We recently undertook a study of US bank SEC filings to learn if anything could be said about how efficient banks are with their in-house collateral. Our thesis was that as collateral becomes more important to financial markets, the banks that were already showing the greatest amount of collateral efficiency would be the biggest winners. Here’s what we found out.
Methodology: we wanted to learn if banks were making money on collateralized activities for the “house” – collateral positions living in Treasury. We defined collateral efficiency as the revenues generated by collateralized financing activities. We did not attempt to review collateral at the business level and thought it would be all but impossible to do so anyhow.
We looked at the quarterly financials of six banks: Bank of America, Citi, Goldman Sachs, JP Morgan, Morgan Stanley and Wells Fargo. Of the six, all report a figure of Net Cash Provided by Financing in their Consolidated Statement of Cash Flows; this is where we hoped to find any revenue information at all related to collateral. The banks were not consistent about how they reported the data. Some broke out proceeds vs. payments, others disclosed short term financing and still others had a vague “other” section included. Most of the banks broke out repo.
For every bank, the overall category of Net Cash Provided by Financing is a non-starter for evaluating collateral. The category includes dividends paid, stock acquired or tendered, issuance of long-term debt and other activities. Its a very broad catch-all and not relevant for our purposes. Only the subsections were worth considering.
For Morgan Stanley, we think there are a few lines in their filings that speak to collateral efficiency. The years in the chart below, from left to right, are 2014, 2013 and 2012, in US$ millions. Of the six banks, only Morgan Stanley disclosed proceeds and payments for derivatives financing activity as well as another category for other secured financings, which may or may not be repo. (Morgan Stanley and others provide gross repo and reverse repo amounts in the notes. This gives net exposure but says nothing about revenues or efficiency.) The category of “commercial paper and other short-term borrowings” is also of interest, especially given the rise in cash generated over the three year period.

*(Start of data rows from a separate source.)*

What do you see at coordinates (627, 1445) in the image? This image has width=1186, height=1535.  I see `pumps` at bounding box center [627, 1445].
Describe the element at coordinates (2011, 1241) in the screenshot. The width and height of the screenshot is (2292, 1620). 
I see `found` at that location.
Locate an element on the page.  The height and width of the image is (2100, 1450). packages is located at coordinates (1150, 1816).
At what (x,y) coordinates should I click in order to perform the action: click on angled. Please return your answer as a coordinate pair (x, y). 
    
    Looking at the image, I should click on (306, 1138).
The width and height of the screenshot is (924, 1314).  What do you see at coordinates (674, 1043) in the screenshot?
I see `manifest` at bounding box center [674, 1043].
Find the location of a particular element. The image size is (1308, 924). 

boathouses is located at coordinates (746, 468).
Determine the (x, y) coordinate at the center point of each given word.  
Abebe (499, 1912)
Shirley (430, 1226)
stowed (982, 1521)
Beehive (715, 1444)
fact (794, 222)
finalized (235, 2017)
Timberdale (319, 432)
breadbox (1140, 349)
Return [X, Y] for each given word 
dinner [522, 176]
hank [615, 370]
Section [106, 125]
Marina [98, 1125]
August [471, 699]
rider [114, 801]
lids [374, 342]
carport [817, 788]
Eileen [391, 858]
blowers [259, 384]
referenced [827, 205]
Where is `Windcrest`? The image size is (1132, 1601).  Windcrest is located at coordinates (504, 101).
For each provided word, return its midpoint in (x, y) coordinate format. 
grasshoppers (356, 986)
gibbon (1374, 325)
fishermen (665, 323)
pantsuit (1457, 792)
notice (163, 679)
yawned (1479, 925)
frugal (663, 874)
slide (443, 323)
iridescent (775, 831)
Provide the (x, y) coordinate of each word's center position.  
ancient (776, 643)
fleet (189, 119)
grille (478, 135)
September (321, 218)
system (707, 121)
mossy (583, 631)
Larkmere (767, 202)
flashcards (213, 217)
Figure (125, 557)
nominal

Source: Morgan Stanley 10K 2014
Other banks are less forthcoming, partly we think because there are so many subsidiaries in a Bank Holding Company that collateral efficiency may happen further down the chain of financial reporting and never make it to annual report. Here’s Wells Fargo’s Cash Flows from Financing. Again, left to right, the years are 2014, 2013 and 2012, in US$ millions.
Lastly, to test our idea we checked out J.P. Morgan to see if the London Whale revenues were accounted for here and how it might show up. The data below are, from left to right, 2013, 2012 and 2011, in US$ millions. Check out the drop in 2012 revenues due to repo.
Our takeaways here are that collateral efficiency is hinted at in the cash flows from financing activities but its not clear enough yet to make a determination that Bank A is more efficient than Bank B. We would expect over time however that collateral efficiency will show up in the data. We think its worth keeping an eye on the financing activities sections in financials to see what shows up.